Despite this, we seem to have arrived at a point where the exchange of money for no purpose other than to make more money is considered one of the foundations of the UK’s economic policy. This illusion is both false and dangerous.
Don’t get me wrong. I’m not someone who sees profit as a dirty word, but the problem arises when you have all the pebbles and I have none, probably because I have already had to give you all my pebbles in rent.
I believe the UK’s economic system has forgotten its purpose, prioritising individual wealth over collective progress. Our economy should enable as many people as possible to enjoy a good quality of life. It shouldn’t exist to help the rich get richer and the poor get poorer. Through the 80s & 90s, the middle class burgeoned with grateful hard working families using their new-found wealth to get on the property ladder, fill their homes with goods, and travel abroad. Since 2008, the opposite has been true and what used to be called the treadmill of work has become “just about managing”. Even those earning incomes in excess of £50k a year are joining the those who definitely aren’t managing in wondering what on earth they can do to make life easier. The crazy reality is that most of the money isn’t going on stuff we enjoy, it is being spent on mortgages and commuting.

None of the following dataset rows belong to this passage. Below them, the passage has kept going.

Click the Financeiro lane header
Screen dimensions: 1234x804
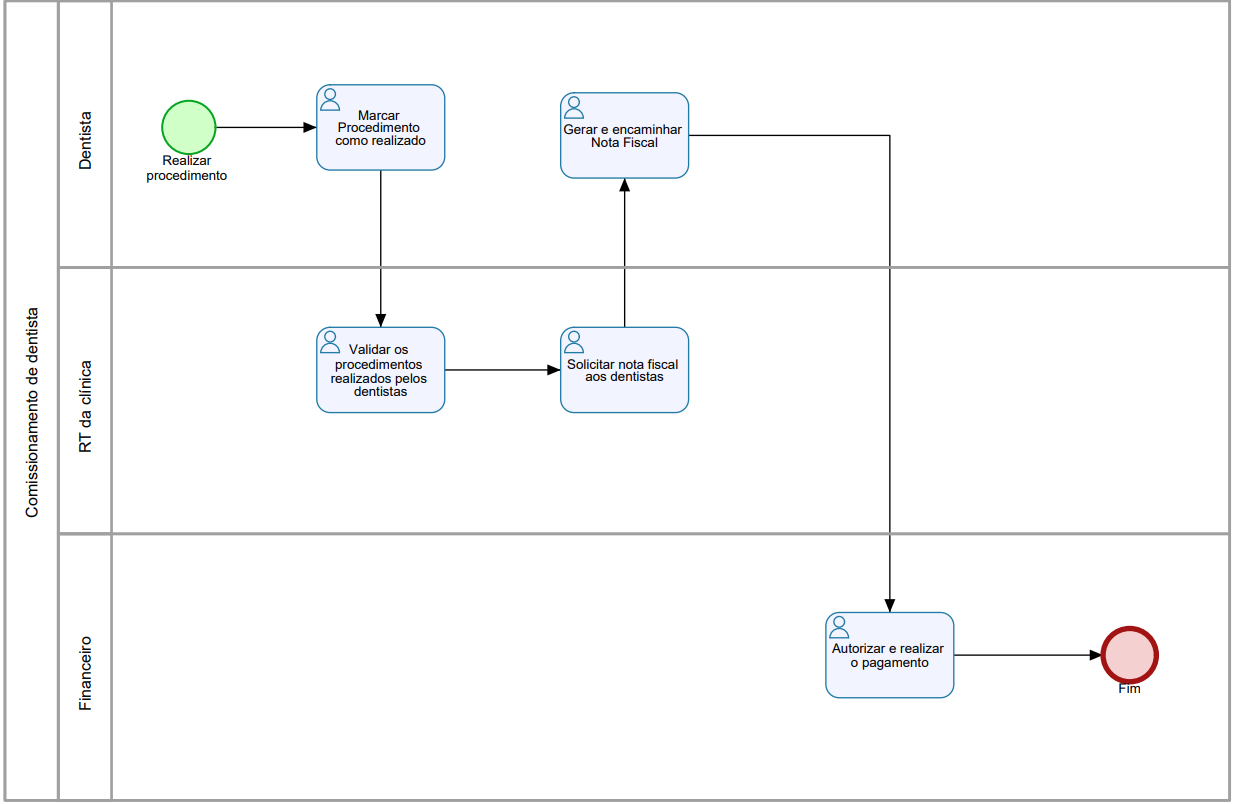(x=85, y=672)
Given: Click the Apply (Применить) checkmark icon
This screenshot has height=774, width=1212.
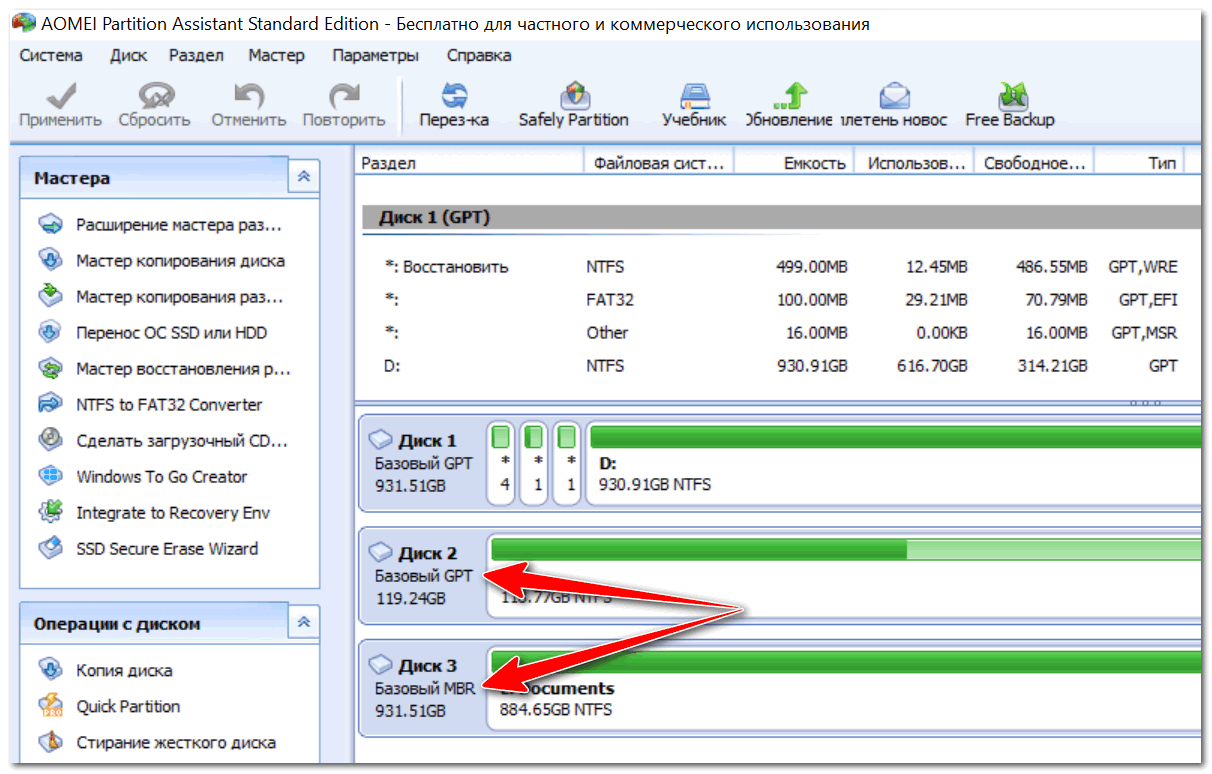Looking at the screenshot, I should [60, 97].

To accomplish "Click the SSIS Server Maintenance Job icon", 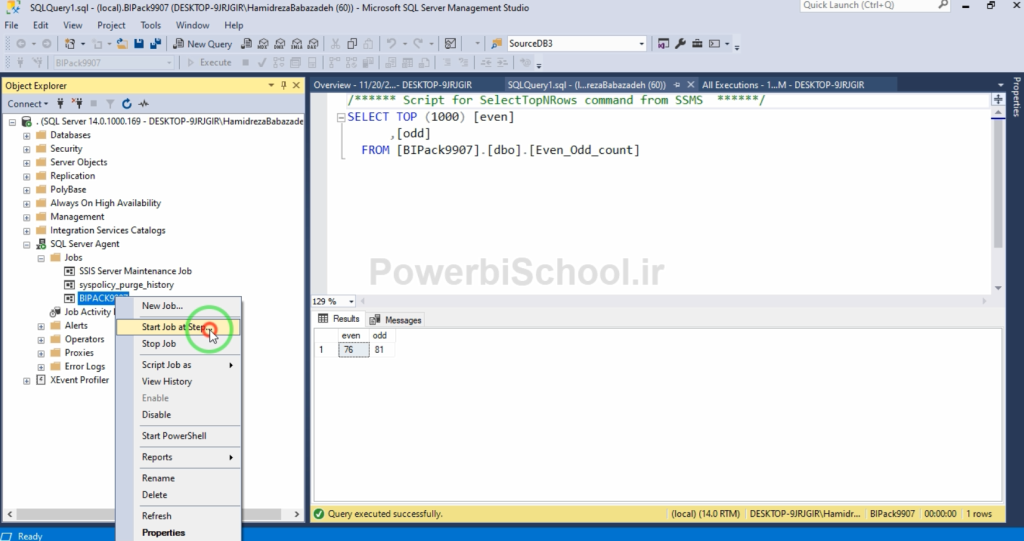I will [x=69, y=271].
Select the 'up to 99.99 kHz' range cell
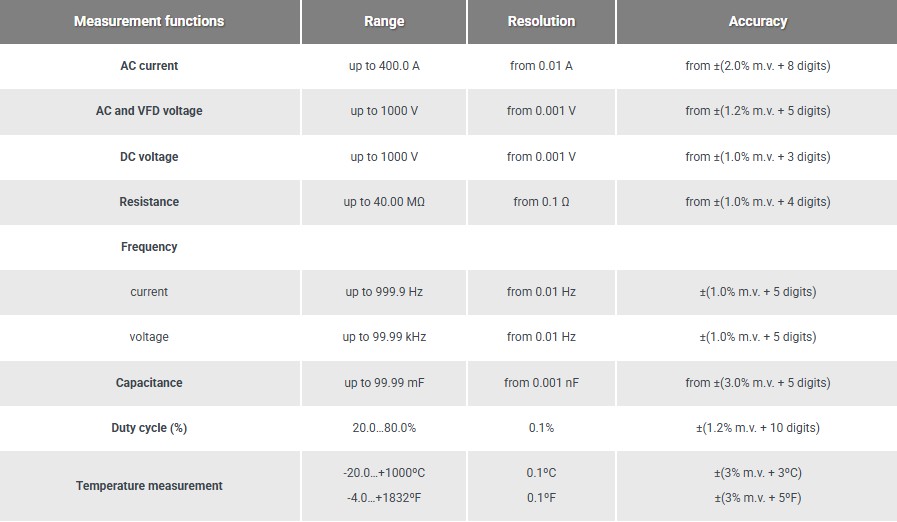The image size is (897, 522). coord(384,337)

I believe we need a change of attitude and at risk of taking the analogy too far, we must rebalance the exchange of pebbles, offering the poor a better rate of return for their efforts (a living wage) so that they can participate in a system that understands its purpose. We can share the pebbles more equitably through taxation, using them to provide world-class health, education and public services that provide the foundations for progress and make sure that business understands it role as part of society, rather than simply existing to create pebble mountains.
We must redefine that progress as much more than GDP growth, and recognize that we can’t isolate ourselves from what is going on elsewhere. We can all do better in a more equal society; one in which collective rather than individual progress is understood to be the foundation for a successful society. “If you want to go fast, go alone. If you want to go far, go together”.